What the Water Gave Me, 1938, Oil on canvas

Bathing is a very feminine past-time: from Cleopatra who chose to immerse her body in asses’ milk to Kate Moss who chose champagne for herself and her then lover, Johnny Depp.

Unfortunately, that last one is apparently an urban myth, but still, what a myth.  Perhaps it is because it is associated with making pretty or, as Frida Kahlo shows us in What  the Water Gave Me, it is not just skin deep. 
Bathing is also a time to contemplate, to let the worries of the day be washed away.  It is literally and metaphorically a time of reflection and for a woman to be alone with her body.

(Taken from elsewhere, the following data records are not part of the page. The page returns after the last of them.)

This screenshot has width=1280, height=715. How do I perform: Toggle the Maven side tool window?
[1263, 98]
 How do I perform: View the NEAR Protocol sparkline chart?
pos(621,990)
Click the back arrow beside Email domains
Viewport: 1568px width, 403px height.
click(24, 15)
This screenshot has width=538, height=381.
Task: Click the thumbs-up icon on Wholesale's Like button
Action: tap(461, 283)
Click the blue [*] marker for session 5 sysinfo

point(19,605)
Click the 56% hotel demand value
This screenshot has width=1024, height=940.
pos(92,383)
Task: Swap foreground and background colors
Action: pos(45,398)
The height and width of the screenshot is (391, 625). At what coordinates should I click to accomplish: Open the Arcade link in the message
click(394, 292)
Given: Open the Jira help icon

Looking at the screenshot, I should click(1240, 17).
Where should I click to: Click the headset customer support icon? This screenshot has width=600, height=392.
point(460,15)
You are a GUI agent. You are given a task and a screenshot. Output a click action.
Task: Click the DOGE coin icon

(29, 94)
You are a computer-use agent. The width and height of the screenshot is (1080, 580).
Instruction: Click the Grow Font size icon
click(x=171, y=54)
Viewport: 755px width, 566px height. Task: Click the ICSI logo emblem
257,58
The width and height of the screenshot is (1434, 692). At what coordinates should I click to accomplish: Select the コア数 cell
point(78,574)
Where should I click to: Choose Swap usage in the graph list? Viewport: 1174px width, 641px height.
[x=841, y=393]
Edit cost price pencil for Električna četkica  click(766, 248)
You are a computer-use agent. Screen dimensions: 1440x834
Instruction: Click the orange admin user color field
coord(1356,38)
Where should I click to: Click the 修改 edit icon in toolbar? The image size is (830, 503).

Kahlo is known for her self-portraits but in this painting we are denied her face and instead she paints a narrative of her inner turmoils projected onto the landscape of her submersed body. 
It seems that these dramas play themselves out in front of her eyes as she bathes, as though it were a film of her life.

Kahlo’s right foot is deformed, and she does not attempt to hide this in the painting.  Hers was a life filled with trauma, suffering a trolley car accident at an early age (which left her with the deformation and in considerable pain for much of her life), a marriage and a divorce (followed by a remarriage) to the same man, affairs with men and women – never a dull moment. 

It is all these “traumas” though which lent her life colour and which makes for such a rich legacy.  Like other strong twentieth century female artists such as Lee Milller and Louise Bourgeois who refuse to be categorized or pigeon-holed, Kahlo summarized it best when she said, “They thought I was Surrealist, but I wasn’t.  I never painted dreams.  I painted my own reality.”